Heyoka’s Workbench

Kayaks and Umiaks

[…] dann aber wird vielleicht niemand mehr zurückbleiben, um Grönland zu bevölkern. […] Aber in den langen Winternächten werden die Toten ihren glänzenden Reigen tanzen über dem ewigen Todesschweigen ihres Schneelandes.

Judging by his stern, almost grim features, one will not readily attribute these sad, poetic lines to Fridtjof Nansen. And yet they are taken from the German version of his book »Eskimoliv« (Eskimo Life) published in 1891.

Nansen spent several months with the natives of Greenland and looked at them with sincere affection and admiration. He became one of their earliest advocates and warned against destroying their culture and their very means of coping with the harsh conditions of the arctic.

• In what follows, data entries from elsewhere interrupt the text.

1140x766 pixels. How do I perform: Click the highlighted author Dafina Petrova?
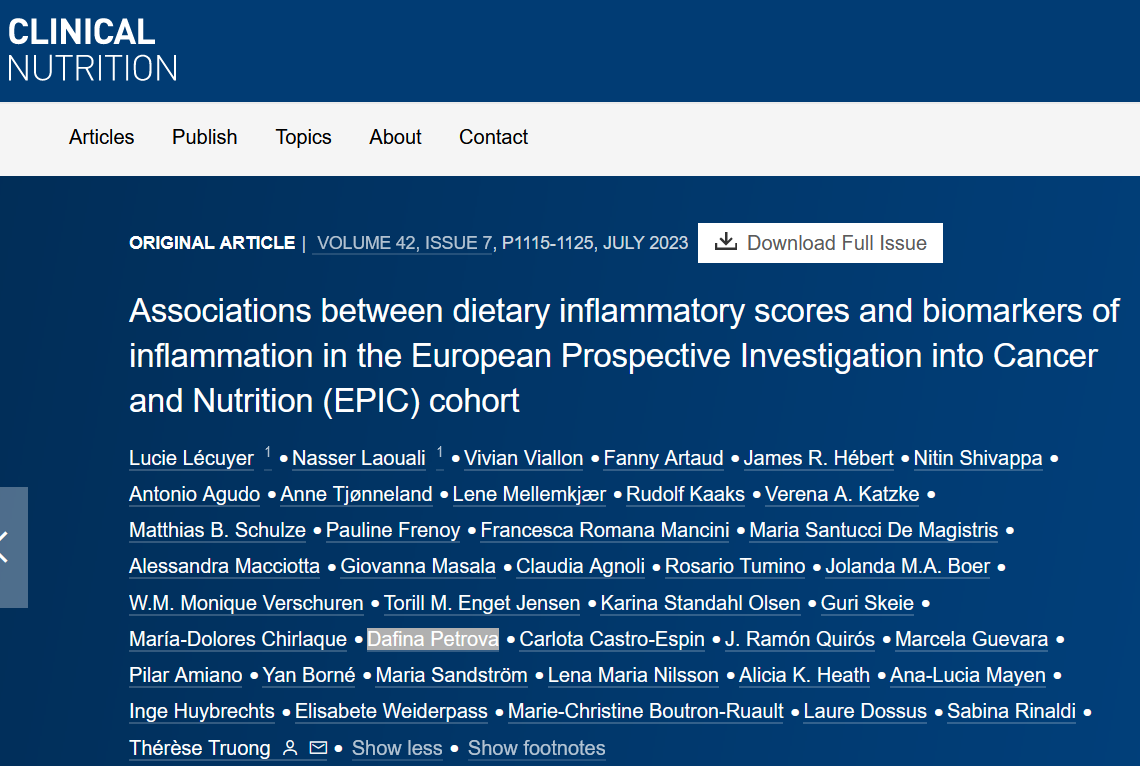point(432,639)
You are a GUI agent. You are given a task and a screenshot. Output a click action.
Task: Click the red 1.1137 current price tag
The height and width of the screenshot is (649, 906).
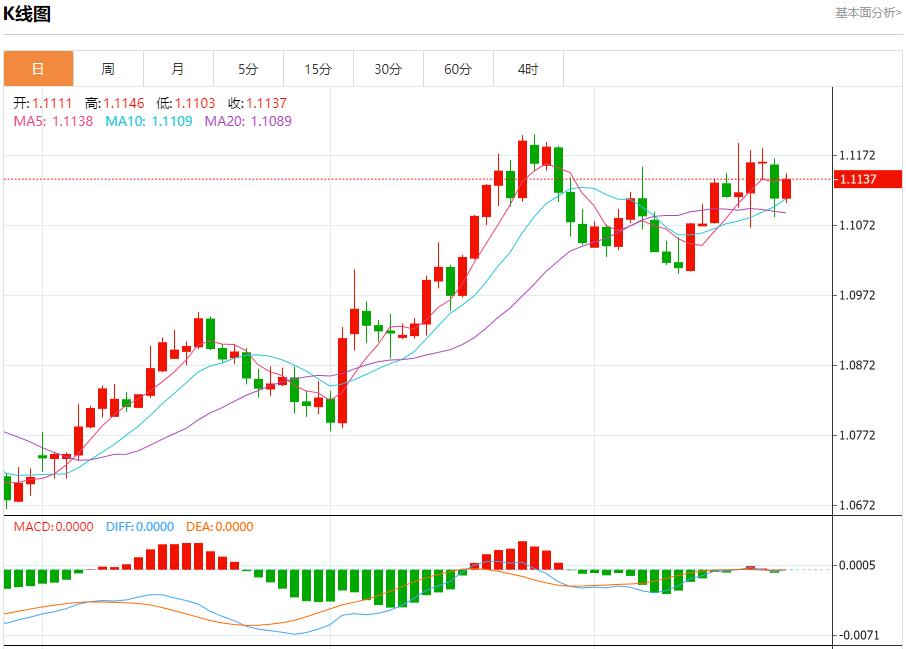pos(868,179)
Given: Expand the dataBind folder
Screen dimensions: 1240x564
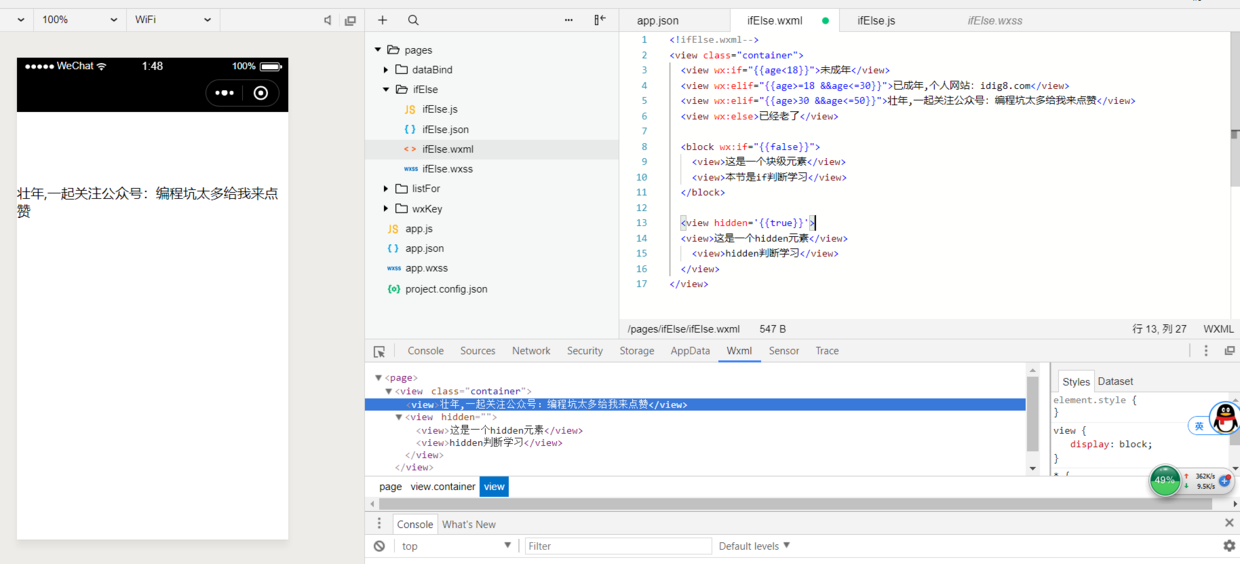Looking at the screenshot, I should click(386, 70).
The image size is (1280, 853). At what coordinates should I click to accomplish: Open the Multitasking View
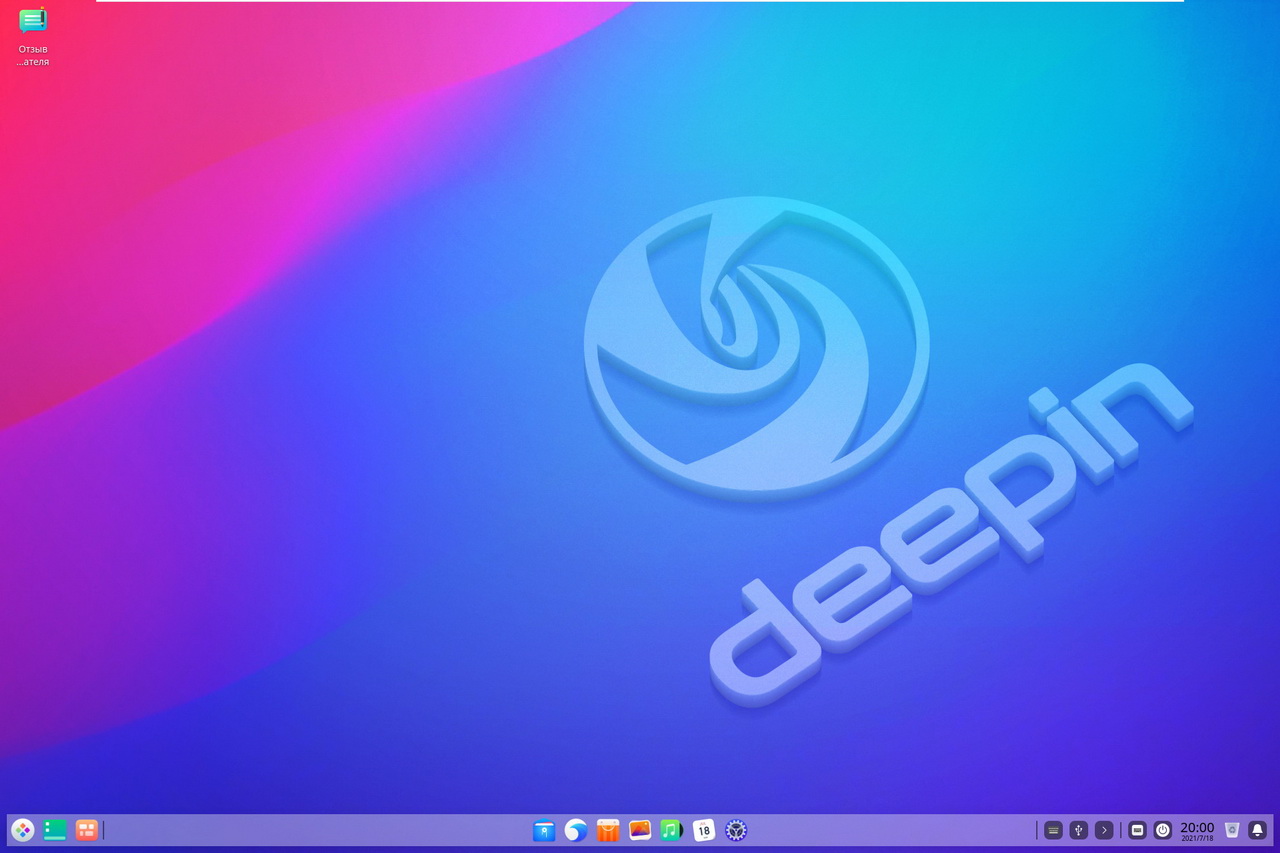[87, 830]
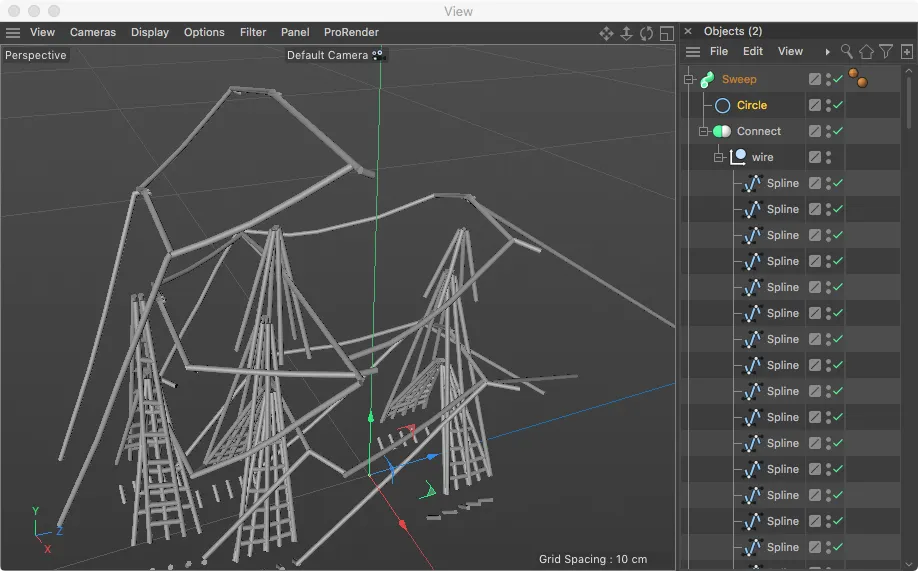Toggle visibility dots of the wire object

pos(828,157)
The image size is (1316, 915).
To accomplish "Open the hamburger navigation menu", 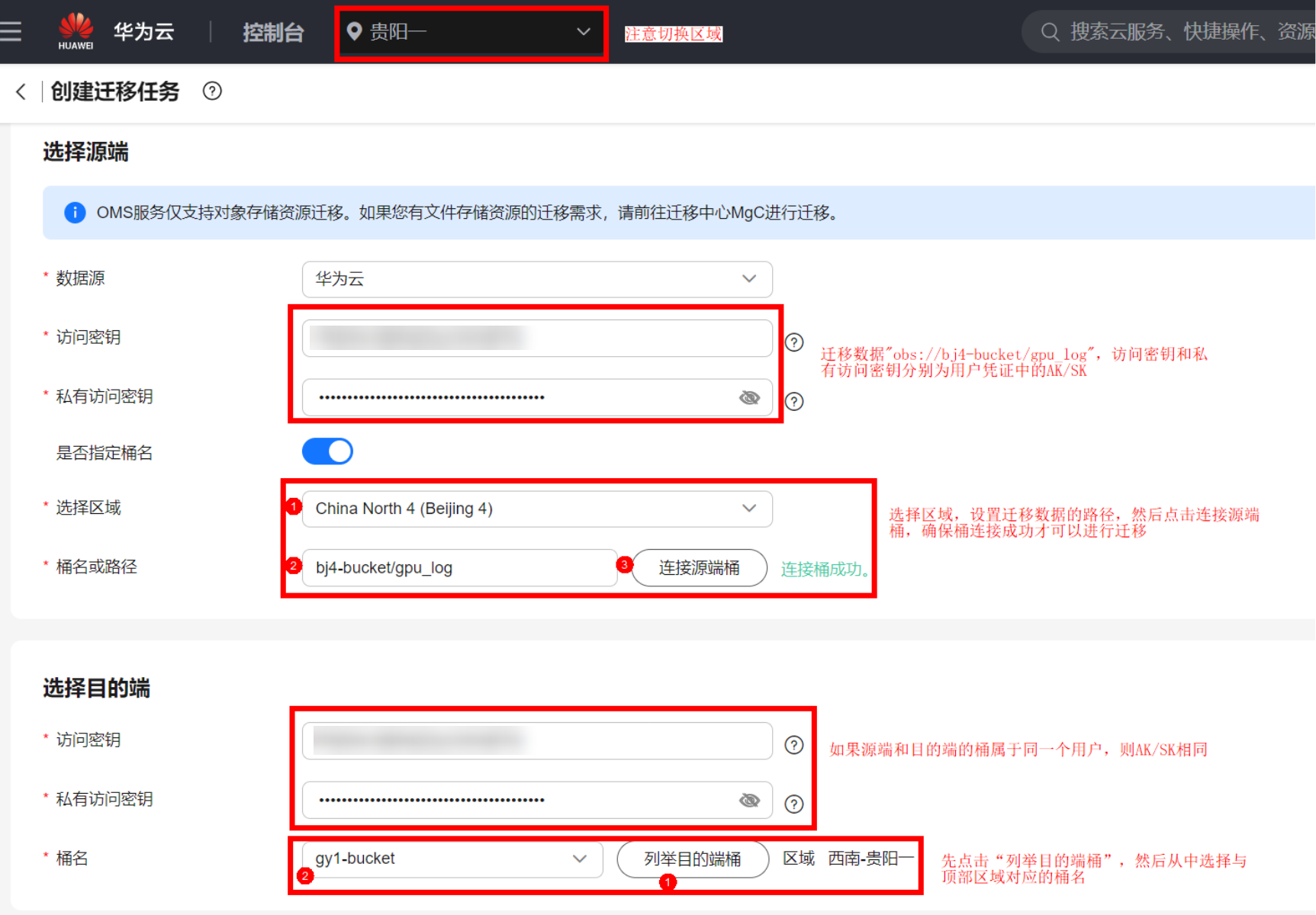I will click(11, 31).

Today, however, it’s not unlikely that his book gets removed from our libraries and from public awareness. – Why? Because it has the wrong title. It has the word Eskimo printed on its cover and that’s a no-go. At least in Germany where there was a debate (in itself perfectly reasonable) about whether or not this term should be used. This debate followed a pattern all too common to recent public controversies: in a short time, it got dominated by a very loud and very self-assured (though not necessarily well-informed) minority who forced an end to the discussion by decreeing that the word Eskimo be forbidden and replaced by Inuit and that only racists, neo-nazis and other villains could possibly disagree.

Which makes Nansen’s book a problematic book, right? Something you’d better not touch (just to be on the safe side). The voice of a true friend of the arctic natives might thus become lost for us – because we’ve grown accustomed to preferring labels over content and good-vs-evil simplifications over the complexities of life.

(The sketch is inspired by an old photograph in the book »The Native Americans« by Salamander Books, London, 1991.)

Sketch “Kayaks and Umiaks in West Greenland around 1890”, inspired by an old photo.